### SOURCE PASSAGE
━━━━

Italian imports represent 2.8% of overall global imports which totaled $16.054 trillion one year earlier in 2016.

From a continental perspective, a little over two-thirds (67.8%) of Italy’s total imports by value in 2017 were purchased from other European countries. Asian trade partners accounted for 20.6% of imports purchased by Italy while 4.6% worth originated from exporters in Africa. At 4.4%, a slightly smaller percentage came from North America trailed by 2.3% from Latin America (excluding Mexico) plus the Caribbean.

Given Italy’s population of 62.1 million people, its total $452.2 billion in 2017 imports translates to roughly $7,300 in yearly product demand from every person in the country.

Italy’s Top 10 Imports

Top 10

The following product groups represent the highest dollar value in Italy’s import purchases during 2017. Also shown is the percentage share each product category represents in terms of overall imports into Italy.

  1. Mineral fuels including oil: US$54.2 billion (12% of total imports)
  2. Vehicles: $48.5 billion (10.7%)
  3. Machinery including computers: $44.3 billion (9.8%)
  4. Electrical machinery, equipment: $34.6 billion (7.6%)
  5. Pharmaceuticals: $23.2 billion (5.1%)
  6. Plastics, plastic articles: $20.5 billion (4.5%)
  7. Iron, steel: $19 billion (4.2%)
  8. Organic chemicals: $14.3 billion (3.2%)
  9. Optical, technical, medical apparatus: $12.3 billion (2.7%)
  10. Gems, precious metals: $10.2 billion (2.2%)

Italy’s top 10 imports represent 62.2% of the overall value of its product purchases from other countries.

Fastest-growing among Italy’s top 10 import categories was iron and steel via a 32.5% year-over-year increase.

In second place was the 30.4% gain for imported mineral fuels including oil, followed by Italian imports of vehicles up 11.7%. Imported plastics appreciated 11.6%.

The slowest-growing top import category was organic chemicals via its 0.9% uptick.

Please note that the results listed above are at the 2-digit Harmonized Tariff System code level. Information presented under other virtual folder tabs is at the more granular 4-digit level.

Fuel

In 2017, Italian importers spent the most on the following 10 subcategories of mineral fuels-related products:

  1. Crude oil: US$26.1 billion (up 38.3% from 2016)
  2. Petroleum gases: $15.6 billion (up 26.2%)
  3. Processed petroleum oils: $7.7 billion (up 22.2%)
  4. Electrical energy: $2.4 billion (up 25.9%)
  5. Coal, solid fuels made from coal: $1.8 billion (up 37.5%)

━━━━

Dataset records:

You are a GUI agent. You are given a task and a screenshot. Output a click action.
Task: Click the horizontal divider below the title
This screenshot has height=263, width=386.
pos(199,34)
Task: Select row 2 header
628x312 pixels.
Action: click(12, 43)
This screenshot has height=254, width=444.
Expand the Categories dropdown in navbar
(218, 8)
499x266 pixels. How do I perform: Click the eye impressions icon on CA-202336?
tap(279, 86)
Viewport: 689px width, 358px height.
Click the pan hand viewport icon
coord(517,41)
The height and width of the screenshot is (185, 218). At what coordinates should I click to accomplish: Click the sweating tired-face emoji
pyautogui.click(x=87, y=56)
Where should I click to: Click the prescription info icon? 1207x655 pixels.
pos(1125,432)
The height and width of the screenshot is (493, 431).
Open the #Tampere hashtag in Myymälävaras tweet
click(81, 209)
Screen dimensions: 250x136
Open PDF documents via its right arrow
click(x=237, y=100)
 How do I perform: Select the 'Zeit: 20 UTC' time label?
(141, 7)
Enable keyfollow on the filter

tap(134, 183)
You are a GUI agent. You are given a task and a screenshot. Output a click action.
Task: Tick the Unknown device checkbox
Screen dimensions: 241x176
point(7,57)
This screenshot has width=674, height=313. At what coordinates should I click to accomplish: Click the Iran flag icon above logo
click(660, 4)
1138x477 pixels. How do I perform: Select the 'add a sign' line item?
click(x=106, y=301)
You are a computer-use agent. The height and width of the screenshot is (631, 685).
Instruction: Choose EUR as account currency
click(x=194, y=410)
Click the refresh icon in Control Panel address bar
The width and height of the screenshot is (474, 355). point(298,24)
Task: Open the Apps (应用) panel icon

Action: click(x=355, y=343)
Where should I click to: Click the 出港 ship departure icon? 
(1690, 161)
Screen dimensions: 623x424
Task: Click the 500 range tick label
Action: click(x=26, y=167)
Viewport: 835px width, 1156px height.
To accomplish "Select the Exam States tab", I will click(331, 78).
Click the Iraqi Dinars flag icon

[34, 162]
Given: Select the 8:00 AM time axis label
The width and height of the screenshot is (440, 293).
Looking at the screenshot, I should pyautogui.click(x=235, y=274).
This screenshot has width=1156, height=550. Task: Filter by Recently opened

━━━━

### WORK ORDER 1
According to the passage on Italy's imports, which of Italy's top 10 import categories grew fastest, and by how much?
### WORK ORDER 2
Decide whether each statement agrees with the passage on Italy's imports: (a) Asian trade partners supplied 20.6% of Italy's imports; (b) pharmaceuticals ranked above vehicles among Italy's top imports; (c) organic chemicals were the slowest-growing top import category.
### WORK ORDER 3
Resume the passage on Italy's imports from where it stops.

### WRITTEN ANSWER 1
Iron and steel grew fastest, with a 32.5% year-over-year increase.

### WRITTEN ANSWER 2
(a) Yes: "Asian trade partners accounted for 20.6% of imports purchased by Italy"
(b) No: "Vehicles: $48.5 billion (10.7%)" and "Pharmaceuticals: $23.2 billion (5.1%)"
(c) Yes: "The slowest-growing top import category was organic chemicals via its 0.9% uptick."

### WRITTEN ANSWER 3
  6. Petroleum oil residues: $151.4 million (up 28.2%)
  7. Coal tar oils (high temperature distillation): $149.1 million (up 51.6%)
  8. Petroleum jelly, mineral waxes: $78.5 million (down -12.8%)
  9. Peat: $70.3 million (up 7.2%)
  10. Coke, semi-coke: $11.1 million (down -38.7%)

Among these import subcategories, Italy’s purchases of high-temperature distilled coal tar oil (up 51.6%), crude oil (up 38.3%) and coal including solid fuels made from coal (up 37.5%) grew at the fastest pace from 2016 to 2017.

These amounts and the percentage gains within parenthesis clearly show where the strongest demand lies for different types of mineral fuels-related imports among Italian businesses and consumers.

Vehicles

In 2017, Italian importers spent the most on the following 10 subcategories of vehicles:

  1. Cars: US$31.1 billion (up 13.2% from 2016)
  2. Automobile parts/accessories: $8.5 billion (up 8.8%)
  3. Trucks: $3.3 billion (up 8%)
  4. Tractors: $1.6 billion (up 0.9%)
  5. Motorcycles: $1.1 billion (up 28%)
  6. Motorcycle parts/accessories: $859.1 million (up 10.4%)
  7. Trailers: $635.2 million (up 7.7%)
  8. Public-transport vehicles: $603 million (up 11%)
  9. Bicycles, other non-motorized cycles: $171.2 million (up 15.6%)
  10. Automobile bodies: $133.1 million (up 3.7%)

Among these import subcategories, Italy’s purchases of motorcycles (up 28%), bicycles plus other non-motorized cycles (up 15.6%) and cars (up 13.2%) grew at the fastest pace from 2016 to 2017.

These amounts and the percentage gains within parenthesis clearly show where the strongest demand lies for different types of imported vehicles among Italian businesses and consumers.

Machinery

In 2017, Italian importers spent the most on the following 10 subcategories of machines including computers:

  1. Computers, optical readers: US$5 billion (up 8.3% from 2016)
  2. Piston engine parts: $2.2 billion (up 11.9%)
  3. Printing machinery: $2.2 billion (up 1.6%)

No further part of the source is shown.